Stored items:

────────────────────

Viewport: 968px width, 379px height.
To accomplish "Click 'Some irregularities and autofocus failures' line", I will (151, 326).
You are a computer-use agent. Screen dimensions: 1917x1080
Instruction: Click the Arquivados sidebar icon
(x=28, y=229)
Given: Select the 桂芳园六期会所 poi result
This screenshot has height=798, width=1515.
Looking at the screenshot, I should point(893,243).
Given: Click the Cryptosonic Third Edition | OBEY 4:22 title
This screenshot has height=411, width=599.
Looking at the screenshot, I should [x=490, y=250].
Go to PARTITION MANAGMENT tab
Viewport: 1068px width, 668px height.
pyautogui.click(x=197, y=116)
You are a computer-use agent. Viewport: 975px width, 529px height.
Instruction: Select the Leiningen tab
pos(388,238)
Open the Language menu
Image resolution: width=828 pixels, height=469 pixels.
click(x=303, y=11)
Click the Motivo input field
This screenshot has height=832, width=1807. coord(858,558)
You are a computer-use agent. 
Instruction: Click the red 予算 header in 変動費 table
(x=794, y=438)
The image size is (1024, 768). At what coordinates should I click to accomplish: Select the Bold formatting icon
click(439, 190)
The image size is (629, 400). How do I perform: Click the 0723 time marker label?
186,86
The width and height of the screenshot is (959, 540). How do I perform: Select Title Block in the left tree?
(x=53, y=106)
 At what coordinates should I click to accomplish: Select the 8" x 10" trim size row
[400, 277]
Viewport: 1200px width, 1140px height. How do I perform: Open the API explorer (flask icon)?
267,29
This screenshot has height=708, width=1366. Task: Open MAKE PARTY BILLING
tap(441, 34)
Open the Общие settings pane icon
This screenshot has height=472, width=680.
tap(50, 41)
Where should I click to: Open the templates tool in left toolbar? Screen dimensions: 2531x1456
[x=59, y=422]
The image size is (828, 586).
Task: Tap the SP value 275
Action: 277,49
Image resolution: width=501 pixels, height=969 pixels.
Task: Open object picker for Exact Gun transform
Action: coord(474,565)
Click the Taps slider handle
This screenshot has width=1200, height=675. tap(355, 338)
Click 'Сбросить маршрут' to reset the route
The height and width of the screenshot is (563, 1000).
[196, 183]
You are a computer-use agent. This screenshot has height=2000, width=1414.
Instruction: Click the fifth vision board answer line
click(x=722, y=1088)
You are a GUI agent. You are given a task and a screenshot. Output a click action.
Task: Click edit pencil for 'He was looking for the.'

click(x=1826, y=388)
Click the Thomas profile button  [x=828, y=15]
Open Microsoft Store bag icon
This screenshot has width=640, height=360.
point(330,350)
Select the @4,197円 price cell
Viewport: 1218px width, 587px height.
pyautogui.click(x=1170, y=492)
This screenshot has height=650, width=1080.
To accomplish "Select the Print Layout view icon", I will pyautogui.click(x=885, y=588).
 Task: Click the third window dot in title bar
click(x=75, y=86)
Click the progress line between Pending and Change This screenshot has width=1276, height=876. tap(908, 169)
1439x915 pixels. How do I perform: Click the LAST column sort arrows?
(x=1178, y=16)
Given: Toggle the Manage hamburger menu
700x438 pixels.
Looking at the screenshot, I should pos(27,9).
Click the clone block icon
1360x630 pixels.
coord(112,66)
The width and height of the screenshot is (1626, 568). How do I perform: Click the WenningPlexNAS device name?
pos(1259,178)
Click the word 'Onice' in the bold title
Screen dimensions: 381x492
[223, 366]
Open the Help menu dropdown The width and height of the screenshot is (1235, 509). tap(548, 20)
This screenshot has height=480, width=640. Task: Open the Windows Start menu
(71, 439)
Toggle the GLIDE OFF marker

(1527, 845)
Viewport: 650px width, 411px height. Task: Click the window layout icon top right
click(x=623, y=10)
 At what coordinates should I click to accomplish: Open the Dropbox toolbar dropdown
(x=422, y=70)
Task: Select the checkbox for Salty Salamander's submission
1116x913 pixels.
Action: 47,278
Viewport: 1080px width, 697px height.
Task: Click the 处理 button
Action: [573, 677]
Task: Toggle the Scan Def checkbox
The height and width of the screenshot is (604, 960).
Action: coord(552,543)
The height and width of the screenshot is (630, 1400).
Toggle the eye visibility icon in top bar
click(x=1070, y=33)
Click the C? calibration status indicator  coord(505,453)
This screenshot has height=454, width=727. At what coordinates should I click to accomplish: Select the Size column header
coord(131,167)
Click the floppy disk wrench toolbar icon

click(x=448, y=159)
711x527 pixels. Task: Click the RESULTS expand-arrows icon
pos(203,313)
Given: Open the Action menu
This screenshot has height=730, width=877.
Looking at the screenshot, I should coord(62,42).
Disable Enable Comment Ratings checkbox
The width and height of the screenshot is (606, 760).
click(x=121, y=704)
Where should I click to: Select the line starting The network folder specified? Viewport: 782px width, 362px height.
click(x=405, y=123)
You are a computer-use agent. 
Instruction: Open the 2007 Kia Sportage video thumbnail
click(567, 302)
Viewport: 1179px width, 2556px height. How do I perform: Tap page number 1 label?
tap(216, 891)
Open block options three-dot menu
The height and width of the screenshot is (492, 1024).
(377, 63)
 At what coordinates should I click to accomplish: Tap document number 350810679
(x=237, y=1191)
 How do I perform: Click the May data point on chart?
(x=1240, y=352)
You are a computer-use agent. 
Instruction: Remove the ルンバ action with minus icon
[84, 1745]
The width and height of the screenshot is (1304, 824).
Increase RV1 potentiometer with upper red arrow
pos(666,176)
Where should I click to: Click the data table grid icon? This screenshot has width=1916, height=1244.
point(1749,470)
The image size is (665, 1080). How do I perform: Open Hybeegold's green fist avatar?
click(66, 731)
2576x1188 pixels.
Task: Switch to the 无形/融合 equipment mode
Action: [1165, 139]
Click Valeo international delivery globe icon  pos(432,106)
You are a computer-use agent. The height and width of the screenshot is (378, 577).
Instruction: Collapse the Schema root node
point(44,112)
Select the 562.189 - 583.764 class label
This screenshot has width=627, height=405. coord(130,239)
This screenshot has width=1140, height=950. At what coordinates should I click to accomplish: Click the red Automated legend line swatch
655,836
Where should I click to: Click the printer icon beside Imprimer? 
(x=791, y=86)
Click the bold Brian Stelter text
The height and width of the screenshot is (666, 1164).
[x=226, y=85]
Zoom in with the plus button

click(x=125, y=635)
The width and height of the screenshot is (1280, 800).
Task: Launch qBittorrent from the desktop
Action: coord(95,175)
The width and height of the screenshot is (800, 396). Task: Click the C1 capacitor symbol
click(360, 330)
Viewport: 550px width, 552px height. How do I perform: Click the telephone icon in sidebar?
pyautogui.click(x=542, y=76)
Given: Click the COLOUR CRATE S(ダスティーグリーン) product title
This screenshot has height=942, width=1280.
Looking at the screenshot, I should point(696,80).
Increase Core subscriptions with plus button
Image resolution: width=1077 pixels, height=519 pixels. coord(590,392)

────────────────────

> **YOUR GOAL**
Look through the data above. Each line containing the word "will" needs to be copied.

> **RESULT OF THE EXERCISE**
To accomplish "Click 'Some irregularities and autofocus failures' line", I will (151, 326).
To accomplish "Select the Print Layout view icon", I will pyautogui.click(x=885, y=588).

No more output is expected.